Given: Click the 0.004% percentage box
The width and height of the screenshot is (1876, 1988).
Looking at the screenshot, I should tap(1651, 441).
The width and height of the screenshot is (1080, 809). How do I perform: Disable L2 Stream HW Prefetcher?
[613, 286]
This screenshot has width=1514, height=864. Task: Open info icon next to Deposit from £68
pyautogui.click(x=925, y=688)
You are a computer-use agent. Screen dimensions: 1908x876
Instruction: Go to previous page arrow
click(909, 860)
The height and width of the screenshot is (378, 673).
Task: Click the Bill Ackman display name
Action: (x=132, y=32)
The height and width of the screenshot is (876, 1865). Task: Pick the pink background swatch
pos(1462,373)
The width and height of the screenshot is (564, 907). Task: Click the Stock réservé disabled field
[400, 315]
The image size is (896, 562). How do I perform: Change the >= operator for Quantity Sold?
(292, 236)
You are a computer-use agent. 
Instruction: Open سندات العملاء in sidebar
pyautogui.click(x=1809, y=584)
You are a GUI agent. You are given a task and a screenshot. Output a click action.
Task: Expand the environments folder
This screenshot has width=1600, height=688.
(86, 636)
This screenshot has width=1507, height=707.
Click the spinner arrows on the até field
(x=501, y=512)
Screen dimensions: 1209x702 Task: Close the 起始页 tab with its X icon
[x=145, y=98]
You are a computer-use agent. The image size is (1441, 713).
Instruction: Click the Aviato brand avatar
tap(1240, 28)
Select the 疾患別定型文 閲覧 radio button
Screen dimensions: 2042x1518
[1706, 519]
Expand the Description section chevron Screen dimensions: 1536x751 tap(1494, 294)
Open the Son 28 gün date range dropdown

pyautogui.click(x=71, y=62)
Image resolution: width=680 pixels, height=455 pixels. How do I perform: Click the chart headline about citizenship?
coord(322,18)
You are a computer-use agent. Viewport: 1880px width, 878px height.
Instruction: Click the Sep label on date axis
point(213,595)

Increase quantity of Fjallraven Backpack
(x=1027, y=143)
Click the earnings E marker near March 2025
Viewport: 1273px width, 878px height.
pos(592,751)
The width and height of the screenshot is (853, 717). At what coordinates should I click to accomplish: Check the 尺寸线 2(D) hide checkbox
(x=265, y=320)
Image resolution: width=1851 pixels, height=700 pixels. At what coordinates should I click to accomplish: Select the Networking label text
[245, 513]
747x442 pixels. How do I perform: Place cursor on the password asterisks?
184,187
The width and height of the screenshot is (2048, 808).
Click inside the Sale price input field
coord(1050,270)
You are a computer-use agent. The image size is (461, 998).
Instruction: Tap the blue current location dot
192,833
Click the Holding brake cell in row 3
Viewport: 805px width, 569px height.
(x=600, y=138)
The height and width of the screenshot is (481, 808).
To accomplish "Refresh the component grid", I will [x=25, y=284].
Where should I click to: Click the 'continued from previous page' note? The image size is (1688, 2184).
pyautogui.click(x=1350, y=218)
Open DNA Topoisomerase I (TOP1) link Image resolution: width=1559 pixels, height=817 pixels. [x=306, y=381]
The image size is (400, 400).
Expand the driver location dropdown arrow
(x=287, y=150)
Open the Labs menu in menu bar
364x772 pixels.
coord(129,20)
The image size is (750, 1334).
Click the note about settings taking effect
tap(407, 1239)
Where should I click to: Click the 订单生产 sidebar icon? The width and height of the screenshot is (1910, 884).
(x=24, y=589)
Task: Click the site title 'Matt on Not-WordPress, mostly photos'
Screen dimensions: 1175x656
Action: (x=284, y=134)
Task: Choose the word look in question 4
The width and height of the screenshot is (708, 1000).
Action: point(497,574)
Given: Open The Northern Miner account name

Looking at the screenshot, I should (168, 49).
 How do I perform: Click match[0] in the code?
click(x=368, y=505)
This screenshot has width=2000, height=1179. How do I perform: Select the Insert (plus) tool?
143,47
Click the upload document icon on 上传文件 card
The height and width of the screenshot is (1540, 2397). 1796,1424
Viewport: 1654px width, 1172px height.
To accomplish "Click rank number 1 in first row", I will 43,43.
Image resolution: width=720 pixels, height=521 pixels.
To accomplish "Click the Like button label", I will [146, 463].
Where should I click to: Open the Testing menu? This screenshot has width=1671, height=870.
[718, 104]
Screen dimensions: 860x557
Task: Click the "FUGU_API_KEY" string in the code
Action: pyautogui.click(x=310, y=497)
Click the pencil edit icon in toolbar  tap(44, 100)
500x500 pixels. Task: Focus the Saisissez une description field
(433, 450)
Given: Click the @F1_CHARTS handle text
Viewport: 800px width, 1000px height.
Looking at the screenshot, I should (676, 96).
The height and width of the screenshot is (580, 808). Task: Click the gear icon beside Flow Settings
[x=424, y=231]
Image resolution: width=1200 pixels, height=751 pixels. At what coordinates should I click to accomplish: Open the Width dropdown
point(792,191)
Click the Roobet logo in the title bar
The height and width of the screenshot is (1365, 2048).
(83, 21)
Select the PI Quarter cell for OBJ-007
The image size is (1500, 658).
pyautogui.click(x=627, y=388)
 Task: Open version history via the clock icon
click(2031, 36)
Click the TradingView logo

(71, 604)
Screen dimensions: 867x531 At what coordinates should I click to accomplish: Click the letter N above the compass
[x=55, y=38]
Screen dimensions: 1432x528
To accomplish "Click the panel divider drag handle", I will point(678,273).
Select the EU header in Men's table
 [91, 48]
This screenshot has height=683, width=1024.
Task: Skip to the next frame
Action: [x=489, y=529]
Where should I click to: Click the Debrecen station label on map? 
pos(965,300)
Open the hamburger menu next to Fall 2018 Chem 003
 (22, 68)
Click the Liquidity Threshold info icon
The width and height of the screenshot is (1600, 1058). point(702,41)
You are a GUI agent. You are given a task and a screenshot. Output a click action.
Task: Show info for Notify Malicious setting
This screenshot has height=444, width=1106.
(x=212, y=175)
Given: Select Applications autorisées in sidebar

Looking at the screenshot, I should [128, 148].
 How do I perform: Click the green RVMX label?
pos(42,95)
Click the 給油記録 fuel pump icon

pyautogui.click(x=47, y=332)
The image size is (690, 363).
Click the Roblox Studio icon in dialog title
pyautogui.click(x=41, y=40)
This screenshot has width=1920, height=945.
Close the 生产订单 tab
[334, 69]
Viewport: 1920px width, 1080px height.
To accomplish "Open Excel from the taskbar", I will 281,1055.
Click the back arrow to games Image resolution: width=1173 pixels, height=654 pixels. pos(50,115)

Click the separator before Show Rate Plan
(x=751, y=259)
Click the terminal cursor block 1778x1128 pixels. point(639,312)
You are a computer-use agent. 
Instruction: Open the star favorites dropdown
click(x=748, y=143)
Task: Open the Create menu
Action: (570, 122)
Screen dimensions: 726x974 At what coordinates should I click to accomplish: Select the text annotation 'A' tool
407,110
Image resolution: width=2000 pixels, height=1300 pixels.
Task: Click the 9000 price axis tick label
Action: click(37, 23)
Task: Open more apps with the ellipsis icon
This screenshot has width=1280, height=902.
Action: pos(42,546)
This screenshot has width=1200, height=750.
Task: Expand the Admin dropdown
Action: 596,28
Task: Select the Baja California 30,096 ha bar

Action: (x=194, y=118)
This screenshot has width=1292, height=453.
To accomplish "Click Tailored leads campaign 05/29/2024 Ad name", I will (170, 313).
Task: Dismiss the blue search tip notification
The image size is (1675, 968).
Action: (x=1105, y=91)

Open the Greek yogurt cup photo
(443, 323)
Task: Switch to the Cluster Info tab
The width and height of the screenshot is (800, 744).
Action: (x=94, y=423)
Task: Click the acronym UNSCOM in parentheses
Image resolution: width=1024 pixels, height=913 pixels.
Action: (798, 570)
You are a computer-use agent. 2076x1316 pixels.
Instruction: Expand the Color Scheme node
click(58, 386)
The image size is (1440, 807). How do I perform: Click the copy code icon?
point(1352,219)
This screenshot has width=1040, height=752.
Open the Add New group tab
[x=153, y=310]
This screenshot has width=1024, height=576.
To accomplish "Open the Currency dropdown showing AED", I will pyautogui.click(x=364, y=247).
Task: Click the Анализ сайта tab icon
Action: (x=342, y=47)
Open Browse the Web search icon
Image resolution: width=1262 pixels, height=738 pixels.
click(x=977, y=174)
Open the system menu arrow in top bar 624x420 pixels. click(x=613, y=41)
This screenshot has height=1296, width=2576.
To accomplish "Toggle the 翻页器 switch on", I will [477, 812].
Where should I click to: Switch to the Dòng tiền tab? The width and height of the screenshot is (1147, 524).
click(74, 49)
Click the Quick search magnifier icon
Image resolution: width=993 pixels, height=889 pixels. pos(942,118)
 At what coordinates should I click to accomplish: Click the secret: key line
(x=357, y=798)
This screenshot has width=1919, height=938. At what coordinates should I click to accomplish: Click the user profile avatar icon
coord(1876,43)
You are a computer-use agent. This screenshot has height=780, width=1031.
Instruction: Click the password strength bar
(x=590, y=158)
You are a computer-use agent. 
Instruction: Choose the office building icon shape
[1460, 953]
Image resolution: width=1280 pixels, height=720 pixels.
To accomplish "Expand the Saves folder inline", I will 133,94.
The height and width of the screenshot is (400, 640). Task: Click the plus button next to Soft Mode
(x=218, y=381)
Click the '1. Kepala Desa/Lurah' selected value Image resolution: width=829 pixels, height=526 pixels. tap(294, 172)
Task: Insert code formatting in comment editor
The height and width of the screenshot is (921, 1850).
# # # #
_Work required_
Copy out the items exactly, starting at the line that contains "Viewport: 1654px width, 1172px height." and ending at the line that contains "I will point(678,273).", with both of those lines included.

_Solution for this task_
Viewport: 1654px width, 1172px height.
To accomplish "Click rank number 1 in first row", I will 43,43.
Image resolution: width=720 pixels, height=521 pixels.
To accomplish "Click the Like button label", I will [146, 463].
Where should I click to: Open the Testing menu? This screenshot has width=1671, height=870.
[718, 104]
Screen dimensions: 860x557
Task: Click the "FUGU_API_KEY" string in the code
Action: pyautogui.click(x=310, y=497)
Click the pencil edit icon in toolbar  tap(44, 100)
500x500 pixels. Task: Focus the Saisissez une description field
(433, 450)
Given: Click the @F1_CHARTS handle text
Viewport: 800px width, 1000px height.
Looking at the screenshot, I should (676, 96).
The height and width of the screenshot is (580, 808). Task: Click the gear icon beside Flow Settings
[x=424, y=231]
Image resolution: width=1200 pixels, height=751 pixels. At what coordinates should I click to accomplish: Open the Width dropdown
point(792,191)
Click the Roobet logo in the title bar
The height and width of the screenshot is (1365, 2048).
(83, 21)
Select the PI Quarter cell for OBJ-007
The image size is (1500, 658).
pyautogui.click(x=627, y=388)
 Task: Open version history via the clock icon
click(2031, 36)
Click the TradingView logo

(71, 604)
Screen dimensions: 867x531 At what coordinates should I click to accomplish: Click the letter N above the compass
[x=55, y=38]
Screen dimensions: 1432x528
To accomplish "Click the panel divider drag handle", I will point(678,273).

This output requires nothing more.